Message-ID: <19381742.1075840826749.JavaMail.evans@thyme>
Date: Thu, 9 Aug 2001 12:38:59 -0700 (PDT)
From: bob.hillier@enron.com
To: greg.whalley@enron.com, john.lavorato@enron.com, louise.kitchen@enron.com, 
	john.sherriff@enron.com, joe.gold@enron.com, richard.lewis@enron.com, 
	john.arnold@enron.com, tim.belden@enron.com, m..presto@enron.com, 
	greg.piper@enron.com, mark.pickering@enron.com
Subject: EnronOnline Outage, August 9, 2001
Cc: jay.webb@enron.com, brad.richter@enron.com
Mime-Version: 1.0
Content-Type: text/plain; charset=us-ascii
Content-Transfer-Encoding: 7bit
Bcc: jay.webb@enron.com, brad.richter@enron.com
X-From: Hillier, Bob </O=ENRON/OU=NA/CN=RECIPIENTS/CN=BHILLIE>
X-To: Whalley, Greg </O=ENRON/OU=NA/CN=RECIPIENTS/CN=Gwhalle>, Lavorato, John </O=ENRON/OU=NA/CN=RECIPIENTS/CN=Jlavora>, Kitchen, Louise </O=ENRON/OU=NA/CN=RECIPIENTS/CN=Lkitchen>, Sherriff, John </O=ENRON/OU=EU/cn=Recipients/cn=JSHERRIF>, Gold, Joe </O=ENRON/OU=EU/cn=Recipients/cn=JGOLD>, Lewis, Richard </O=ENRON/OU=EU/cn=Recipients/cn=RLEWIS>, Arnold, John </O=ENRON/OU=NA/CN=RECIPIENTS/CN=Jarnold>, Belden, Tim </O=ENRON/OU=NA/CN=RECIPIENTS/CN=Tbelden>, Presto, Kevin M. </O=ENRON/OU=NA/CN=RECIPIENTS/CN=Kpresto>, Piper, Greg </O=ENRON/OU=NA/CN=RECIPIENTS/CN=Gpiper>, Pickering, Mark </O=ENRON/OU=EU/cn=Recipients/cn=mpicker>
X-cc: Webb, Jay </O=ENRON/OU=NA/CN=RECIPIENTS/CN=Jwebb>, Richter, Brad </O=ENRON/OU=NA/CN=RECIPIENTS/CN=Brichte>
X-bcc: 
X-Folder: \ExMerge - Kitchen, Louise\'Americas\EOL
X-Origin: KITCHEN-L
X-FileName: louise kitchen 2-7-02.pst


EnronOnline started to see message delivery slow down drastically at 8:40am.  At 8:50 updates were so slow that all products were suspended from trading.  At 8:56 we brought the site offline to insure that trading would NOT continue, as our traders could not manage their products.

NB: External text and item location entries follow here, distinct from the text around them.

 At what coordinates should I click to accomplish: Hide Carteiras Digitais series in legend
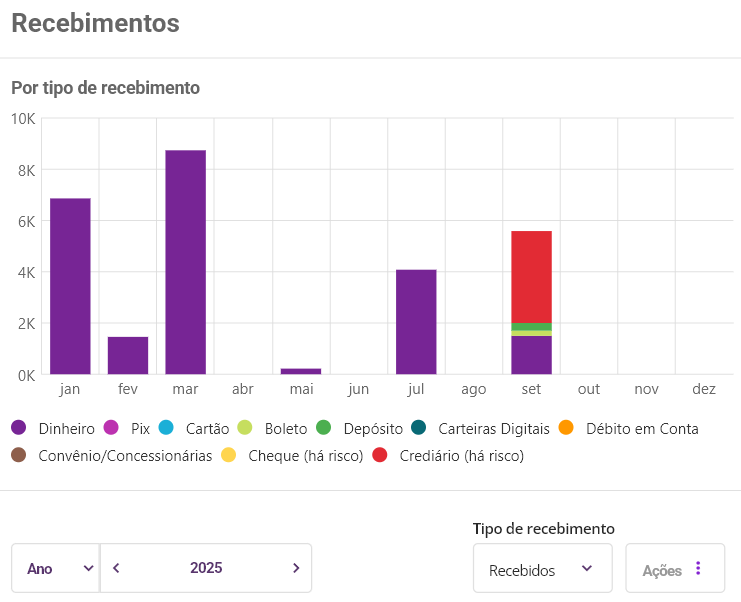[x=482, y=429]
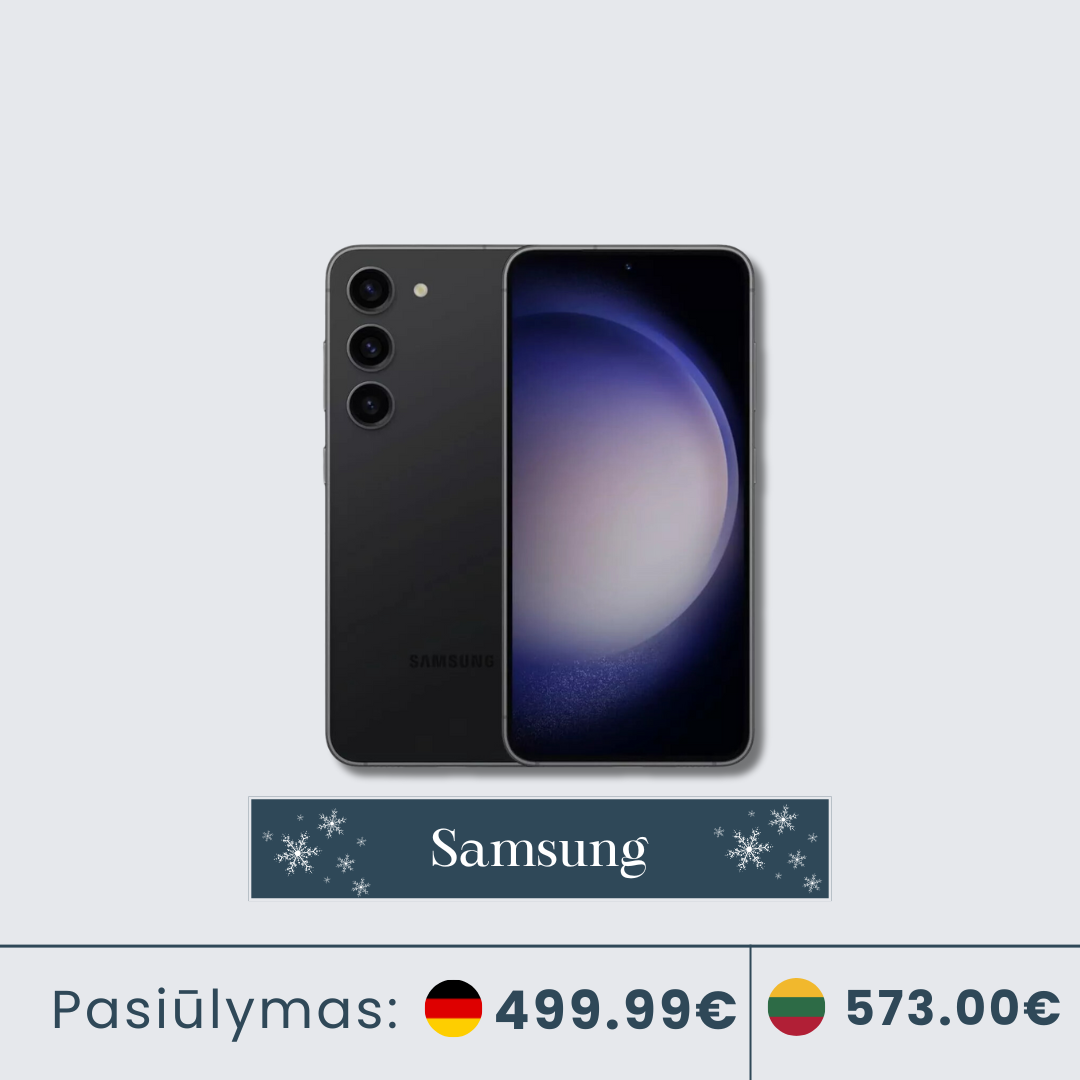
Task: Click the small snowflake beside Samsung text left
Action: tap(361, 841)
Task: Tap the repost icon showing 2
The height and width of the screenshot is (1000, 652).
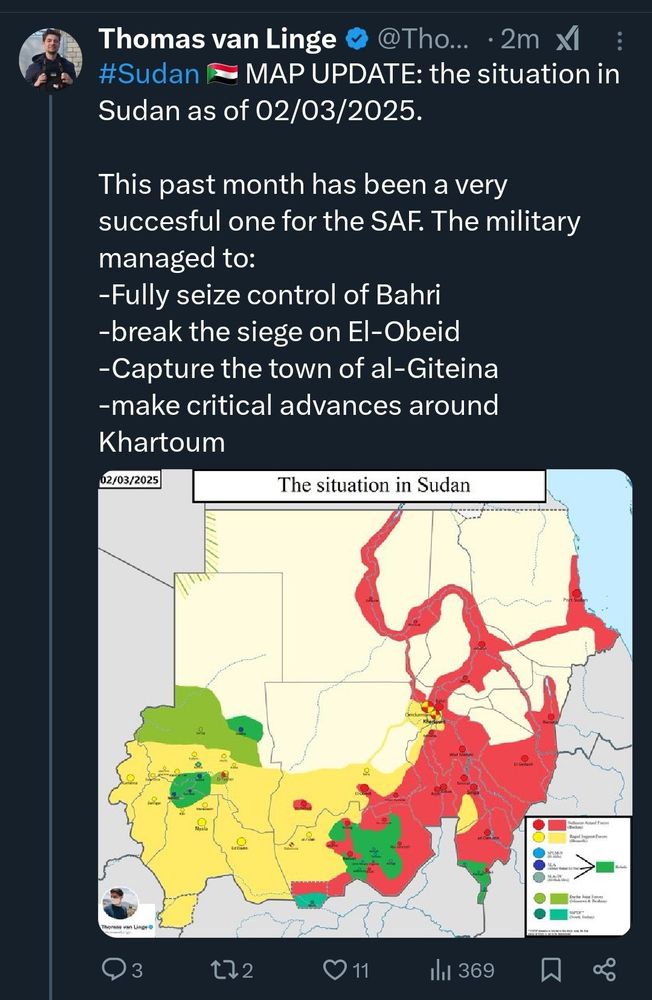Action: (x=232, y=970)
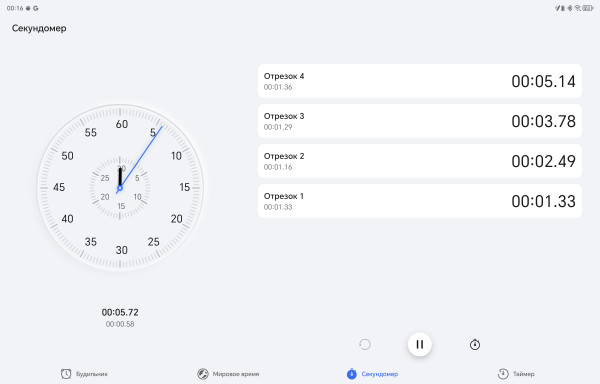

At 9:10 we were able to isolate the issue to a single disk, in a brick of storage, that was responding extremely slowly, but not failing over like it should.  We removed the storage from the configuration and brought the database back online.  Once we verified the database was healthy we brought EOL back online at approximately 9:28am.  At this point all our users, both internal and external, started logging back in.

The issue was caused by a bug in the firmware on the disk.  The vendor of the disk has already provided us with a patch for this bug.  We will be applying this patch to all of our storage, one brick at a time starting this evening.

We had to take EOL offline for a second time at 11:17am due to a failure on another brick of storage.  This failure was caused while we were verifying the root cause of the issue we experienced earlier.  We brought the site back online at 11:56.  During this outage we verified that there was NO corruption or loss of data, due to either of the outages.

Regards,
Bob Hillier
E-Commerce Operations